If true, the 37-year-old reservist's statements are a devastating indictment of a U.S. military that toppled a brutal dictator only to be accused of torturing Iraqis in a prison, Abu Ghraib, notorious for similar and worse horrors during Saddam Hussein's rule. ...

In its most chilling lines, Frederick's journal describes the death in November of an Iraqi described as an "OGA prisoner" - an abbreviation for "Other Government Agency," military jargon for the CIA and other nonmilitary agencies.

"They stressed him out so bad that the man passed away," Frederick writes. The corpse was packed in ice and later prepared to suggest falsely that the prisoner had died under medical care: "The next day the medics came in and put his body on a stretcher, placed a fake I.V. [intravenous drip] in his arm and took him away. This OGA [prisoner] was never processed and therefore never had a number." ...

A disturbing repeated assertion in Frederick's journal is that the abuse was encouraged by U.S. interrogators from "MI," or military intelligence, and "CID," or the Army's Criminal Investigation Division. Both are under intense pressure to help stop attacks on U.S. troops.

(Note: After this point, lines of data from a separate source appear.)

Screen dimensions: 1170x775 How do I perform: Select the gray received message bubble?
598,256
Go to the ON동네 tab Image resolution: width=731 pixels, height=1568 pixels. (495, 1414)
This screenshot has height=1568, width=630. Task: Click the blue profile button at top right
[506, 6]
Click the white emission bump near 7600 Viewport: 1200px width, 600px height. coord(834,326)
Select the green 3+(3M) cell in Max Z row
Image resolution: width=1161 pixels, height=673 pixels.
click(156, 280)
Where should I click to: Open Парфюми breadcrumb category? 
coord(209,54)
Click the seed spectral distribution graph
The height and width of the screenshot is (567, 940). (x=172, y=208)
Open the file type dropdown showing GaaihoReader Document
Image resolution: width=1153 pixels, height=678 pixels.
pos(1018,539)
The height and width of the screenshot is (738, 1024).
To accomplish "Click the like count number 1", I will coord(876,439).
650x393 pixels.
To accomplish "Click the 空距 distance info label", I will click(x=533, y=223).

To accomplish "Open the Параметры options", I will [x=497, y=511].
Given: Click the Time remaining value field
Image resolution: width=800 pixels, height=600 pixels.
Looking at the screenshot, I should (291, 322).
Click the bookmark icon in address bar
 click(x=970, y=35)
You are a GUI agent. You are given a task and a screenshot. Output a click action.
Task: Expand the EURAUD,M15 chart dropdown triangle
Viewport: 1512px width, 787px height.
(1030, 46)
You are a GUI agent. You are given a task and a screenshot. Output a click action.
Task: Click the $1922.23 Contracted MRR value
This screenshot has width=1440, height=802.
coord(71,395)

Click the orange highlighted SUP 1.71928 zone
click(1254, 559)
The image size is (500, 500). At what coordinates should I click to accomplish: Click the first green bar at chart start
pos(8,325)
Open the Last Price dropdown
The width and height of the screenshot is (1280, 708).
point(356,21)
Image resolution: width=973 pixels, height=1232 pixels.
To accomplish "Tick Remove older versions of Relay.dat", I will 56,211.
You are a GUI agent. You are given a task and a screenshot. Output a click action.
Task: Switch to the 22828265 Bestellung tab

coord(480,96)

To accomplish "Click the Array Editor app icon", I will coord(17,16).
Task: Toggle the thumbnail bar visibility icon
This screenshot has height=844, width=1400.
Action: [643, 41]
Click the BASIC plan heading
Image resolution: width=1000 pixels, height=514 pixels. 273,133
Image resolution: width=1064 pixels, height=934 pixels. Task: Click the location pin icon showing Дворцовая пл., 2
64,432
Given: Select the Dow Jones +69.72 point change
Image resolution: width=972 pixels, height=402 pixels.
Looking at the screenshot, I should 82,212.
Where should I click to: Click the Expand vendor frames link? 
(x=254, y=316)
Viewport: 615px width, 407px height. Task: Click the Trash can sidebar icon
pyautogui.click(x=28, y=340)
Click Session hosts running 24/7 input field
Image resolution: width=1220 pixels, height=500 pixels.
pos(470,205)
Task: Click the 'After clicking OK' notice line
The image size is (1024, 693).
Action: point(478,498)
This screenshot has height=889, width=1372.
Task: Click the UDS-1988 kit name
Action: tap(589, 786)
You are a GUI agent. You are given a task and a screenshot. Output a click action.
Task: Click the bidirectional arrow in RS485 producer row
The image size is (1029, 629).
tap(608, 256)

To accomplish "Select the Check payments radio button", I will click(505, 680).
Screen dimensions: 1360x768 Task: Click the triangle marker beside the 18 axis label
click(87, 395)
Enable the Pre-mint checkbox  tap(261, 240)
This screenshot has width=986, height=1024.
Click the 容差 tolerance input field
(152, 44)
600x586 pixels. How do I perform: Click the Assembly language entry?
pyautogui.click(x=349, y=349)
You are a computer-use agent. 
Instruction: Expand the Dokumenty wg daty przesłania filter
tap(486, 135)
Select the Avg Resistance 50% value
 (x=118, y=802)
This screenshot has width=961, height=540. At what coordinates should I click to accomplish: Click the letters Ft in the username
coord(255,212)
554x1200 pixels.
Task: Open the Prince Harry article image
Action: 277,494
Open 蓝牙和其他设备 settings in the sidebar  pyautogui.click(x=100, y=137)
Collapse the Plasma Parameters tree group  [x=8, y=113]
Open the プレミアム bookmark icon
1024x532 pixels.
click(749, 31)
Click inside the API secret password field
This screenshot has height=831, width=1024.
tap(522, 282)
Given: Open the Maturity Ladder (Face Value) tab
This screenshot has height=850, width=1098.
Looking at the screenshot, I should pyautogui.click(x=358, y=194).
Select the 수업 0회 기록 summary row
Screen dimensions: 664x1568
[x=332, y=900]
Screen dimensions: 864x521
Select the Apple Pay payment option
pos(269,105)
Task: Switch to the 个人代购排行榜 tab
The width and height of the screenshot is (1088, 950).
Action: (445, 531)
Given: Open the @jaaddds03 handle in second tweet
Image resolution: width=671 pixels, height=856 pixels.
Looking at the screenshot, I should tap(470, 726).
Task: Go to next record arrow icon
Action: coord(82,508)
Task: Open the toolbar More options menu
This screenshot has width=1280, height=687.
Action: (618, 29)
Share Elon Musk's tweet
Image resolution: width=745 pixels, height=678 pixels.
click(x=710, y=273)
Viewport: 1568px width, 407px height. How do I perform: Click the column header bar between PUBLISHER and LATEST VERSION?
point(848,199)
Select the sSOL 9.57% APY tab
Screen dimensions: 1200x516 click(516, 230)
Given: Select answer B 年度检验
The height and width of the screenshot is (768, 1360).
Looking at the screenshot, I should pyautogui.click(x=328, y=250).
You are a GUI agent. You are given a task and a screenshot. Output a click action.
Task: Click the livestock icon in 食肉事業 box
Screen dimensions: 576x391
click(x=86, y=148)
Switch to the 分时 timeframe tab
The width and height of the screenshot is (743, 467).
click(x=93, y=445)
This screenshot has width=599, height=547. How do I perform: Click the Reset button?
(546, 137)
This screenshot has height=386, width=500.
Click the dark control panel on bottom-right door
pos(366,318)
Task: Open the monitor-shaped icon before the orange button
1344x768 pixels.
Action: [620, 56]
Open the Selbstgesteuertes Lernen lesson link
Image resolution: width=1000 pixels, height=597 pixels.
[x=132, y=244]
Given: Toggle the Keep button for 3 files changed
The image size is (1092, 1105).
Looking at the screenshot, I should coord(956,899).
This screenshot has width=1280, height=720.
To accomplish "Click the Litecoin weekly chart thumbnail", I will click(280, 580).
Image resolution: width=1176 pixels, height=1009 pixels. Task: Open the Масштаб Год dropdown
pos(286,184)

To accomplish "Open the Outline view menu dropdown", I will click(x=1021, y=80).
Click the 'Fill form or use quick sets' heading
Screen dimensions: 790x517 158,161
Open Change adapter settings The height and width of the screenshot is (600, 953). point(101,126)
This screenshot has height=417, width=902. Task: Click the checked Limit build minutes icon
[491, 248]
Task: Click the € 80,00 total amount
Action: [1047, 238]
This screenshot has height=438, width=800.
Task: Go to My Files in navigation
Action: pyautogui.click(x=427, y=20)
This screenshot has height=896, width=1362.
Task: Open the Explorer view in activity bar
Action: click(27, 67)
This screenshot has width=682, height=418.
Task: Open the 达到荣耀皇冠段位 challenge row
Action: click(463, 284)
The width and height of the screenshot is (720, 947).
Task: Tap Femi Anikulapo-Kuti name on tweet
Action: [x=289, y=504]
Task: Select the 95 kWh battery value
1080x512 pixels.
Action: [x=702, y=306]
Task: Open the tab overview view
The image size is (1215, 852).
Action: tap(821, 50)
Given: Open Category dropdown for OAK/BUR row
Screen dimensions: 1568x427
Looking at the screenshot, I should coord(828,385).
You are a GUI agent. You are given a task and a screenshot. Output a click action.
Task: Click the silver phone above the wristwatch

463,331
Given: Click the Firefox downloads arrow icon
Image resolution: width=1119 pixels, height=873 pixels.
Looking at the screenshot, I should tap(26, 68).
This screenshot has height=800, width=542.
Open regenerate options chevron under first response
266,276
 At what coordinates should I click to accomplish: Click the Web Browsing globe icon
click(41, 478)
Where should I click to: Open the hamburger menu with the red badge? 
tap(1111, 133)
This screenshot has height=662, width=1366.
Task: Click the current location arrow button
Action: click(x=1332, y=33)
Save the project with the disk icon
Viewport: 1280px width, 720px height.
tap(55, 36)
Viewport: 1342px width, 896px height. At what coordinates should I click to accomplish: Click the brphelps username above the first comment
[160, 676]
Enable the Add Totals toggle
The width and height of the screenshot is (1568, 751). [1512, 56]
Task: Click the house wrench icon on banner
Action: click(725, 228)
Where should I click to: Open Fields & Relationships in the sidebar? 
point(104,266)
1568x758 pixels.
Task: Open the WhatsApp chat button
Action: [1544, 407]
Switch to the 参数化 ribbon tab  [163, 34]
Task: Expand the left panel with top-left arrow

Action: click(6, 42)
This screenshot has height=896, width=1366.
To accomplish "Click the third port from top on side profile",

But no intelligence or CID personnel are among the 17 people, including Frederick, whom the Army has charged or named as under investigation. So Frederick's journal suggests that culpability reaches far beyond those implicated to date. ...

In civilian life, Chip Frederick is a $26,722-a-year senior correctional officer at Buckingham Correctional Center, a medium-security prison in rural central Virginia. His wife, Martha, works in the prison's training department.

The prison houses 985 inmates - roughly the same number now held at Abu Ghraib - including some convicted of murder. Larry Traylor, spokesman for the Virginia Department of Correction, said officers such as Frederick are trained at a state academy. ...

Frederick contrasts the absence of clear rules at Abu Ghraib with the precise instructions he has at the Virginia prison, where guards have approved sanctions to use to control prisoners' behavior.
This demonstrates yet another crucial aspect of the obedience-denial mechanism described by Alice Miller. One of the resulting emotions that the child experiences when he is "disciplined" or punished by the authority figure is loss of control. And as a child, of course, he is not in control of anything in his environment (in terms of the punishments that might be inflicted on him). When punishment appears to be arbitrary and unpredictable, that loss of control is terrifying to a child.

In adulthood, and if these issues are not surfaced and resolved in non-destructive ways, the punished or neglected child will seek, among other things, the kind of life where he himself is now in control -- where he enforces the rules, even if he does not set them. And this, among other elements, is one of the primary attractions that a life in the military or in the prison system will hold for a certain kind of psychology -- the psychology of the damaged child, now grown to adulthood.

And thus you have a Chip Frederick, and the others who may have perpetrated these abuses. One of the crucial solutions is to recognize the abuse of children that pretends it is discipline "for their own good," to identify it as the source of profound damage to a great many people, and to end it, once and for all.

As long as it goes on, future potential monsters will continue to be created, and our society will never be safe from them, with or without war. War simply provides another "approved" target on which such people can avenge themselves, when the opportunity presents itself. And, as I have discussed before, this is also one of the major reasons that so many people appear to be so eager to find excuses for war: it is by such means that they seek to exert control, and to make themselves finally feel "safe." They do not recognize that, all too often, their judgments are determined not by what is occurring in the present, but by what happened to them all those years ago, in childhood.